Anche le persone di spicco della nostra epoca sono d’accordo: Bill Gates in un’intervista ha affermato che le aziende dovrebbero assumere persone pigre per fare lavori difficili, perché sono capaci di svolgerli nella maniera più semplice possibile. Esse infatti riusciranno a scindere il necessario dal superfluo per sfruttare al meglio il tempo e le energie disponibili. Aggiungerei che non è solo la capacità di semplificare qualsiasi compito per fare il meno possibile ad avvantaggiarli, ma anche l’attenzione e l’impegno che sono obbligati a metterci, questo perché essendo dei procrastinatori seriali sono abituati a lavorare sempre sotto pressione e in prossimità di una scadenza.
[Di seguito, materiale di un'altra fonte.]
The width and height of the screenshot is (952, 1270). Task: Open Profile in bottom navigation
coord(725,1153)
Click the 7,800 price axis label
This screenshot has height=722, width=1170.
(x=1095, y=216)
È certo che essere pigri è un privilegio riservato a pochi eletti: solo coloro in grado di concentrarsi sull’essenziale usando l’intelligenza per colmare le conseguenti lacune possono godere di tutti i benefici che ne derivano. Bisognerebbe quindi distinguere tra strateghi maniaci dell’organizzazione e semplici svogliati attratti dal sonno. La peculiarità dei primi sta nel riuscire a mantenere uno standard alto tanto quello di una persona che punta più all’efficienza. Ai secondi invece non importa di riuscire nel loro intento, a loro basta solo non dover faticare.
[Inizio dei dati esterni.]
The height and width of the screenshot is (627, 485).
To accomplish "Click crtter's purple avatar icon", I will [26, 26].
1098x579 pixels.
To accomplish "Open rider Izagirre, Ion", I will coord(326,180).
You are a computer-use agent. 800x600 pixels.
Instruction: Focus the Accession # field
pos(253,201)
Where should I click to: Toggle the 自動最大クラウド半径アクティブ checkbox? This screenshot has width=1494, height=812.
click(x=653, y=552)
Del resto la “pigrizia” non è per forza un vizio, per i Romani l’ozio aveva una sfumatura diversa ed era un tratto distintivo dei patrizi, cioè di quanti potevano permettersi il lusso di “sprecare” il tempo libero. Cicerone ad esempio lo riteneva caratteristica essenziale degli uomini liberi e per Seneca riservare tempo per se stessi e per gli studi volti a aumentare la saggezza, staccandosi dalle preoccupazioni della vita pubblica, era una condizione necessaria per vivere bene.
Ai giorni nostri forse è proprio questo il problema: la pigrizia è associata alla nullafacenza, allo spreco di tempo, e vista sempre in chiave negativa. È davvero così o essere pigri è la conseguenza naturale di tutto lo stress e la frenesia a cui quotidianamente si è sottoposti?
È sbagliato preferire rilassarsi e dedicarsi a quella cosa ormai sconosciuta chiamata “vita” o il lavoro dev’essere il cardine su cui ruota la nostra esistenza?
Da un anno a questa parte la nostra vita è diventata una lunga e monotona serie tv. Di quelle che dopo la prima stagione già stancano perché ripropongono i soliti due avvenimenti in trenta salse diverse. Ansie e preoccupazioni sono all’ordine del giorno: non sapere quando tutto questo finirà, quando e se tutte le persone che a causa di questa pandemia hanno perso il lavoro potranno avere la certezza di riuscire a portare di nuovo il pane in tavola, o quando la scuola non sarà ricordata per l’incubo della Didattica a Distanza, ma solo per l’incubo che è sempre stata (un brutto sogno con i suoi pro e i suoi contro, ma pur sempre un brutto sogno); di certo tutto questo non aiuta né invoglia a essere produttivi.